Hearts in their Hands


One of the most important things you can do in life is follow your heart’s desires. No, we aren’t talking about falling in love or pursuing your dream career — although those are wonderful things, too. What we mean is: Follow your heart’s desires to be healthier by taking care of one of your most vital organs.
According to the American Heart Association, cardiovascular disease is the leading global cause of death, responsible for more than 17.3 million deaths per year. In the U.S. alone, heart disease kills more than 370,000 Americans each year. Those are heartbreaking statistics.

If there is something wrong with your heart, you deserve the highest quality care available. Protect and care for your heart by visiting one of these expert cardiologists at Methodist Richardson Medical Center (MRMC). These individuals are passionate about saving lives, one beating heart at a time. Get to know them, and listen to their recommendations for keeping your heart off the operating table. 

Nhan Nguyen, MD, 44
Vascular and Interventional Cardiologist, Medical Director of Cardiology at MRMC

"My gift to empathize with others and communicate on a personable level is more important and valuable than my skills to open complex arteries."

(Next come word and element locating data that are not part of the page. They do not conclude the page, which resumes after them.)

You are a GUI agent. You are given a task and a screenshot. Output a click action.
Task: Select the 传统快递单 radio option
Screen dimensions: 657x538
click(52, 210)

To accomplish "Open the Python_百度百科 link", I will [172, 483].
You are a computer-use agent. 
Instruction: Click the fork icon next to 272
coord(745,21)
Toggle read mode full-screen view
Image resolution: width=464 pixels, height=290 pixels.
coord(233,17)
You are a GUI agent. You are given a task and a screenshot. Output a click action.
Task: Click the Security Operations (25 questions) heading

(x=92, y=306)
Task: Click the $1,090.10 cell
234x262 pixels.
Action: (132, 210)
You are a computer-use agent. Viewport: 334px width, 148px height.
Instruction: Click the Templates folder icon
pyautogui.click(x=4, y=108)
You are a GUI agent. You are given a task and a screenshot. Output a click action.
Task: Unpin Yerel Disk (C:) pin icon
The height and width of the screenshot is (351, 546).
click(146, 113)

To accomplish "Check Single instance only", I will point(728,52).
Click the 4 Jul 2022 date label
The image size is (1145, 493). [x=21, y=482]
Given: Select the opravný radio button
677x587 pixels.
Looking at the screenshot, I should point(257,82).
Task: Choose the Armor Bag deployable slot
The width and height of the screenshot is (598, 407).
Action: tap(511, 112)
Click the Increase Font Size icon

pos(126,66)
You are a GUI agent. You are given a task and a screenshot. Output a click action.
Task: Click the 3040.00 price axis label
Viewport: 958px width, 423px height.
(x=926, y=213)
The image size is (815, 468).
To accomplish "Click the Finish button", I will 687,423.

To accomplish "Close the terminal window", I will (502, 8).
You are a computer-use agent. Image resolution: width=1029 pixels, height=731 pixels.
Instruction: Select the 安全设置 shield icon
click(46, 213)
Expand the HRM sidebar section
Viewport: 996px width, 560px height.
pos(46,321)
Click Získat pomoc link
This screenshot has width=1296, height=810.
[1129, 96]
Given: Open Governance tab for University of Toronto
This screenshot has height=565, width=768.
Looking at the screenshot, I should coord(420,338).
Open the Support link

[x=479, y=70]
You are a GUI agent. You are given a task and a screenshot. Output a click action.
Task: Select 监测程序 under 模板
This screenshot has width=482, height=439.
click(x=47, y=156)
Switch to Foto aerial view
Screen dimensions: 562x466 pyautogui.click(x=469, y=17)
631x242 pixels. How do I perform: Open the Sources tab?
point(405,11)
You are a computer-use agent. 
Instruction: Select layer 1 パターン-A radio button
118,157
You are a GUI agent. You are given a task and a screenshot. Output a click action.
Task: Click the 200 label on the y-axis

  • Even early on, cardiac physiology came naturally to me. There are very few things more gratifying than being able to bring someone on the verge of death back to life. To be able to help someone in such a profound way was my calling, and I absolutely love it.
  • My primary job responsibility is to set standards to help ensure quality care is delivered systematically. We set up protocols on exactly how the team should respond when someone is having a massive heart attack. This expedites the patients getting fast, life-saving treatment. We also set up protocols based on best practices for treating congestive heart failure, optimizing the chance of surviving and preventing recurrences.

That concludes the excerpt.